Le LOL, tout un programme ? La déclaration de guerre à la scientologie se fait au nom de [leur] amusement, tandis que les plantages de sites web sont considérés par ces « hacktivistes » comme des sit-in numériques, l'équivalent virtuel d'une simple manifestation. Une blague ou un coup de gueule sans conséquence.
Un communiqué des Anonymous est d'ailleurs venu expliquer que le vol de coordonnées bancaires, que Sony leur avait reproché, ne rentrait pas dans leurs pratiques. Les Anonymous cultivent l'image de pirates s'attaquant au FMI en soutien à la Grèce, aux multinationales, comme dernièrement Apple, plutôt qu'aux particuliers.
Les Anonymous ont-ils un chef ?
La question n'est pas tranchée : généralement, plus on est partisan des Anonymous, plus on répond par la négative. A contrario, les adversaires de cette rhétorique d'« agit-prop' » soulignent la présence probable sinon d'un chef, du moins de leaders influents.
De fait, ils n'ont pas besoin de chef pour mener leurs attaques.
Beaucoup pensent donc qu'Anonymous est plus un état d'esprit et une façon de procéder qu'une structure avec une liste de membres et une division du travail en interne.
Comment agissent-ils ?
Pour qu'un site de leur choix tombe hors service, il « suffit » que beaucoup de personnes s'y connectent en même temps. Pour faciliter ce genre de coordination, les Anonymous utilisent un logiciel, appelé Loic, qui peut amplifier leurs requêtes sur le Web. Saturé par cet excès de transfert de données, le site plante. Seulement 3 000 personnes ainsi équipées auraient suffi pour l'opération Riposte contre PayPal, MasterCard et Visa.

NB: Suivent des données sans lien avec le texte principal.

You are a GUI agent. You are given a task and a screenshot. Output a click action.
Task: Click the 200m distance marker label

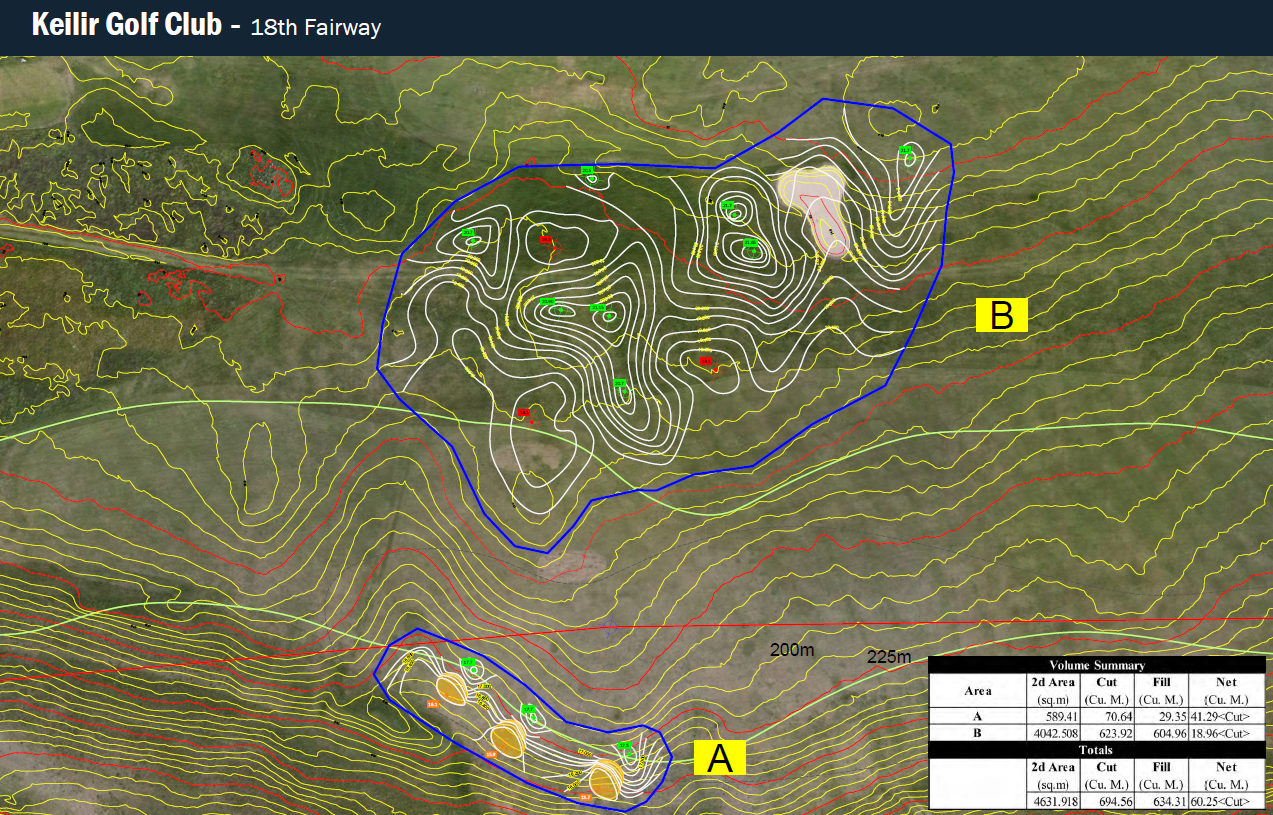pos(792,650)
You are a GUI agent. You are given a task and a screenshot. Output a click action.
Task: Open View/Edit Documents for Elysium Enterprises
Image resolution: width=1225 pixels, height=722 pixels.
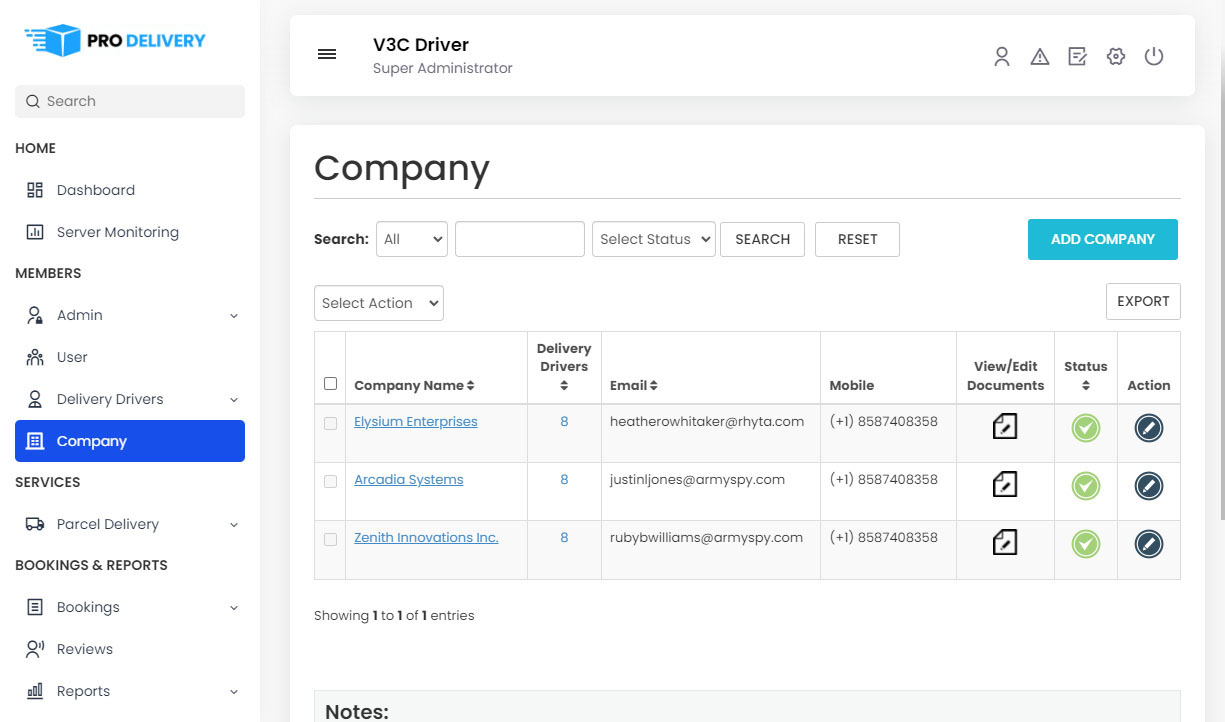[1004, 426]
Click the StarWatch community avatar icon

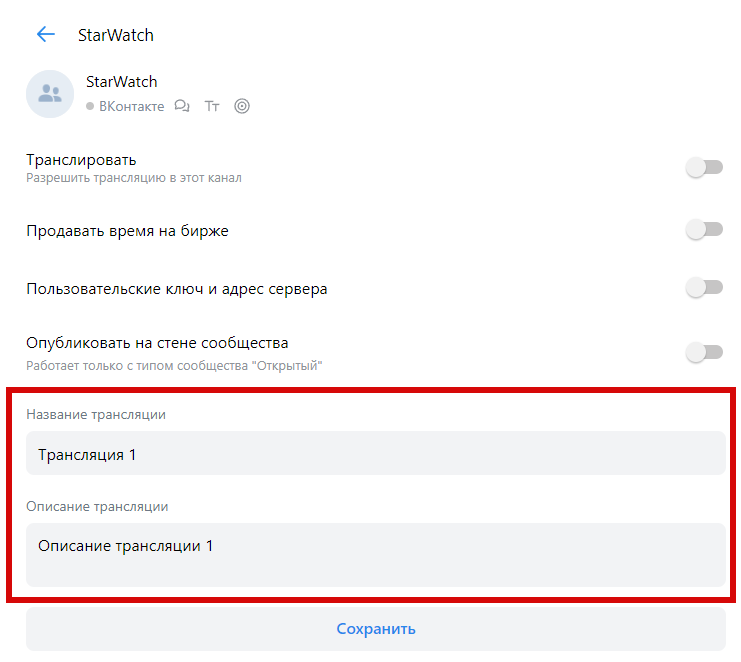[50, 94]
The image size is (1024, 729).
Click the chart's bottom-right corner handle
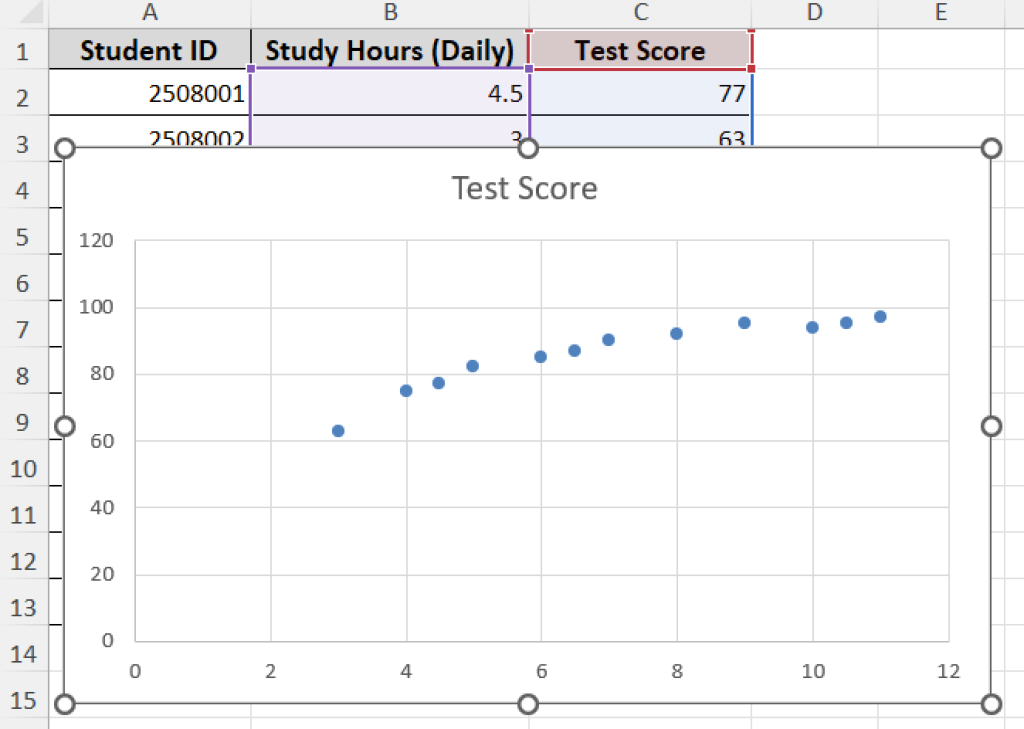pyautogui.click(x=990, y=704)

Le plus dur est simplement de se concerter, ce qu'ils parviennent à faire quelque fois sur des sites de partage d'images comme 4chan, ou sur des protocoles IRC, messageries instantanées familières chez les geeks.

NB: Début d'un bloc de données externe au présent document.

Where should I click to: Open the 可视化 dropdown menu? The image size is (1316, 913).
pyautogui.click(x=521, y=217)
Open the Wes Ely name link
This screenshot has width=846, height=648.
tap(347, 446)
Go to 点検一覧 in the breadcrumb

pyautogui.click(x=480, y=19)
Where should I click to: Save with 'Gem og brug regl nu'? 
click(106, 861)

Quelles critiques reçoivent-ils ?
On leur reproche souvent l'utilisation de jeunes sans compétence et vulnérables. On les appelle des « skiddies ». Ce sont des jeunes, curieux de bidouiller sur leur ordinateur, qui se laissent convaincre que devenir pirate est facile. Ils reçoivent une notice toute prête, et partent à l'assaut de tel ou tel site… Mais ils sont souvent facilement repérables, faute de savoir masquer leur connexion.
C'est ainsi que la presse a pu faire sensation avec la découverte (par le FBI) en Auvergne d'un « cerveau des Anonymous » de 15 ans seulement.
Photo : des Anonymous lors d'une manifestation contre la scientologie, le 16 janvier 2010 en Floride (Anonymous9000/Flickr/CC).